Die Frage nach dem Umgang mit digitalen Kassen- und Buchführungsdaten nimmt in steuerlichen Außenprüfungen immer mehr Raum ein. In jüngerer Zeit wird dabei von Vertretern der Finanzverwaltung zunehmend auf die sog. „Verfahrensdokumentation“ verwiesen. Anlass ist Tz. 151 der GoBD, die die Erstellung einer Verfahrensdokumentation für alle im Unternehmen verwendeten Datenverarbeitungssysteme, die im Zusammenhang mit elektronischen Büchern und sonst erforderlichen Aufzeichnungen stehen, verlangen. Dazu solleine allgemeine Beschreibung, Anwenderdokumentation, technische Systemdokumentation und Betriebsdokumentation und eine Beschreibung aller Betriebsabläufe i.R.d. Datenverarbeitung gehören. Konkrete Anforderungen an eine „richtige“ Verfahrensdokumentation ergeben sich aus den GoBD selbst nicht. Im Betriebsprüfungsalltag besteht auch aus diesem Grund das nicht zu unterschätzende Risiko, dass sich die Prüfer auf die Einhaltung der Anforderungen der GoBD an eine ausreichende Verfahrensdokumentation fokussieren und aus rein formalen Beanstandungen eine Schätzungsbefugnis ableiteen, ohne die Bedeutung eines Fehlens oder einer – aus Sicht der Prüfer – ungenügenden Verfahrensdokumentation darzulegen und einzelfallbezogen zu gewichten.

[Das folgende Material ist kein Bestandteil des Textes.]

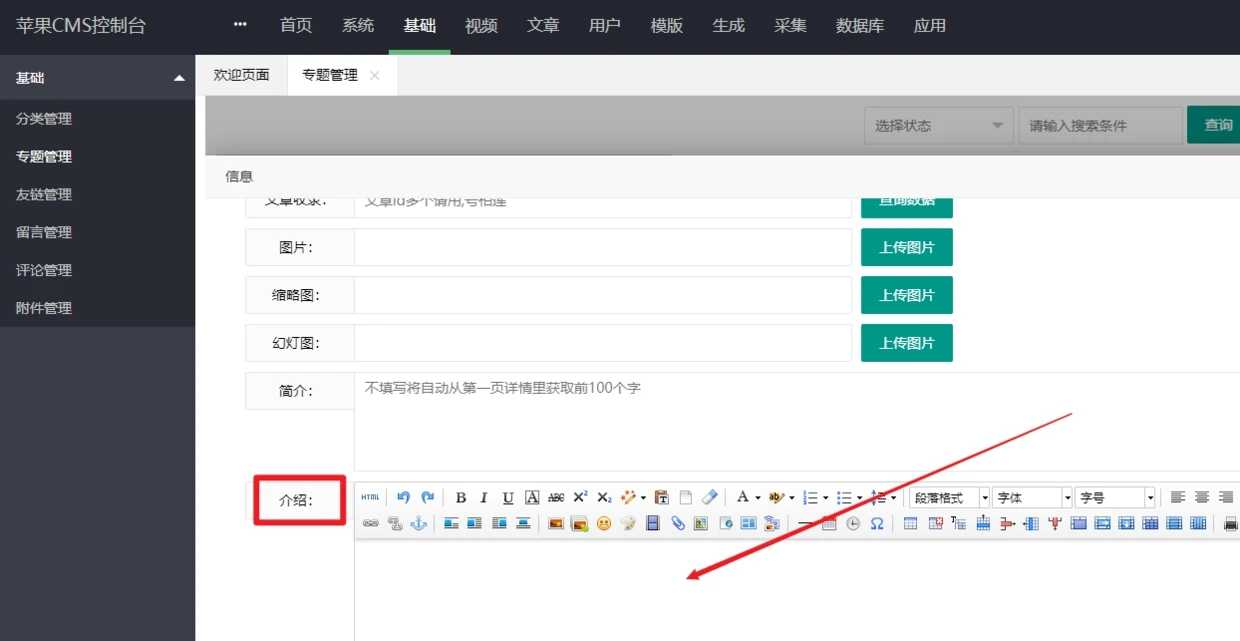Click the paperclip attachment icon
The width and height of the screenshot is (1240, 641).
[677, 523]
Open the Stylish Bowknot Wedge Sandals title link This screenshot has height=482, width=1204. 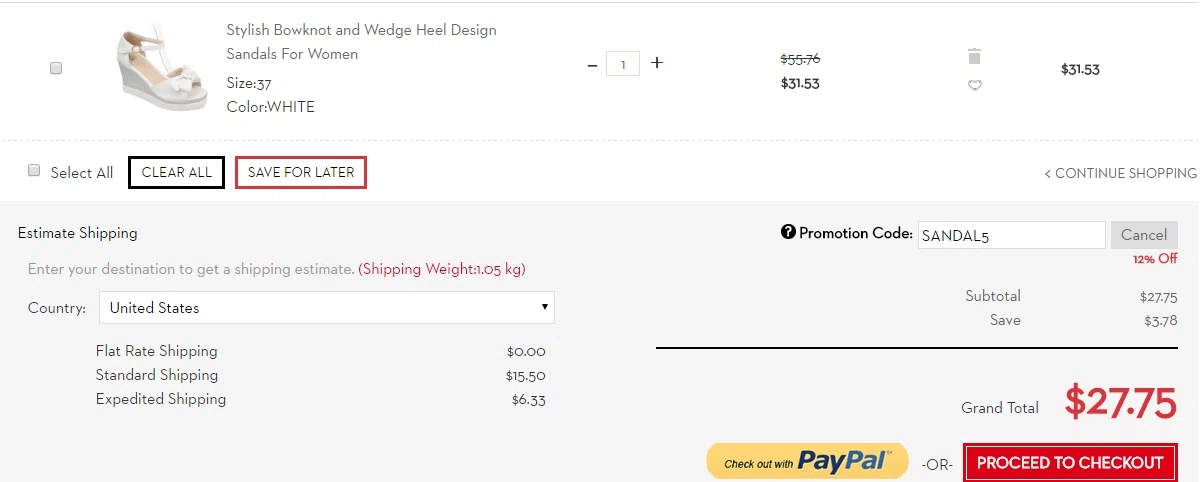(361, 42)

Es mag zutreffend sein, dass eine Verfahrensdokumentation für den Außenprüfer den Einstieg in die Prüfung erleichtert und sich so Aufgriffsrisiken reduzieren lassen. Diese Frage nach der Zweckmäßigkeit einer Verfahrensdokumentation ist aber von der Frage zu unterscheiden, ob eine gesetzliche Verpflichtung zur Erstellung und Vorlage einer Verfahrensdokumentation besteht. Nur im Fall einer gesetzlichen Verpflichtung kann aus einer fehlenden Verfahrensdokumentation ein Verwerfen der Buchführung und eine Schätzungsbefugnis hergeleitet werden, denn eine Schätzungsbefugnis setzt die Verletzung einer Rechtsnorm voraus (BFH-Urteil v. 20.03.2015 – X R 20/13, BStBl. II 2015, 743).

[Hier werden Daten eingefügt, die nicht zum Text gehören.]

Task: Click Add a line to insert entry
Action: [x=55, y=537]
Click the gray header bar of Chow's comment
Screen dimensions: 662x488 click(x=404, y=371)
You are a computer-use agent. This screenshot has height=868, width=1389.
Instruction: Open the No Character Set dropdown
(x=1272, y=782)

Die GoBD als norminterpretierende Verwaltungsvorschrift als solche sind für die Gerichte nicht bindend, weshalb eine „Subsumtion“ unter die GoBD im Rahmen einer gerichtlichen Entscheidung nicht erfolgen wird (vgl. hierzu auch Peters, DB 2018, S. 2846). Gerichtlicher Prüfungsmaßstab sind die steuerlichen und außersteuerlichen gesetzlichen Buchführungsvorschriften. Die Überprüfbarkeit der Inhalte und der Ordnungsmäßigkeit steuerrelevanter digital erstellter Buchführungsunterlagen setzt dabei selbstverständlich die Kenntnis der Programmierung und der Funktionsweise des eingesetzten Datenverarbeitungssystems voraus. Für den BFH gehören deshalb die Betriebsanleitung sowie die Protokolle nachträglicher Programmänderungen bei einem programmierbaren Kassensystem zu den gemäß § 147 Abs. 1 Nr. 1 AO aufbewahrungspflichtigen „sonstigen Organisationsunterlagen“ (BFH-Urt. v. 25.3.2015 – X R 20/13, BStBl II 2015, 743 und BFH-Urt. v. 25.3.2015 –BFH X B 65/17, BFH/NV 2018, 517). Auf der Basis dieser Rechtsprechung kann eine Dokumentation für solche Datenverarbeitungssysteme gefordert werden, die steuerrelevante Daten aufzeichnen. Diese Dokumentation muss das Verständnis des Dateninhalts sowie eine systematische Prüfung der Daten ermöglichen („Spielanleitung“). Einer umfassenden Beschreibung sämtlicher Betriebsabläufe im Zusammenhang mit der Buchführung und Belegablage bedarf es hingegen nicht. Insbesondere fehlt es an einer gesetzlichen Grundlage für eine Verfahrensdokumentation (so auch Brete, DStR 2019, S. 258 ff.; a.A. Hruschka, DStR 2019, 260.). Ein so weitereichender Eingriff in die unternehmerische Organisation mit der möglichen Rechtsfolge einer Erschütterung der gesetzlichen Vermutungswirkung des § 158 AO bedürfte einer eindeutigen gesetzlichen Grundlage. § 145 AO reicht hierfür in seiner Allgemeinheit nicht aus (vgl. hierzu auch Peters, DB 2019, M4-M5). Ohnehin wäre eine vorhandene Verfahrensdokumentation in der Betriebsprüfung ohne Abgleich mit den tatsächlichen Betriebsabläufen ein bloßer „Papiertiger“. Eine Verfahrensdokumentation kann deshalb allenfalls den Einstieg in die Prüfung erleichtern, nicht aber die umfassende Prüfung der tatsächlichen steuerlichen Verhältnisse des Unternehmens, die die steuerliche Außenprüfung zum Ziel hat, ersetzen.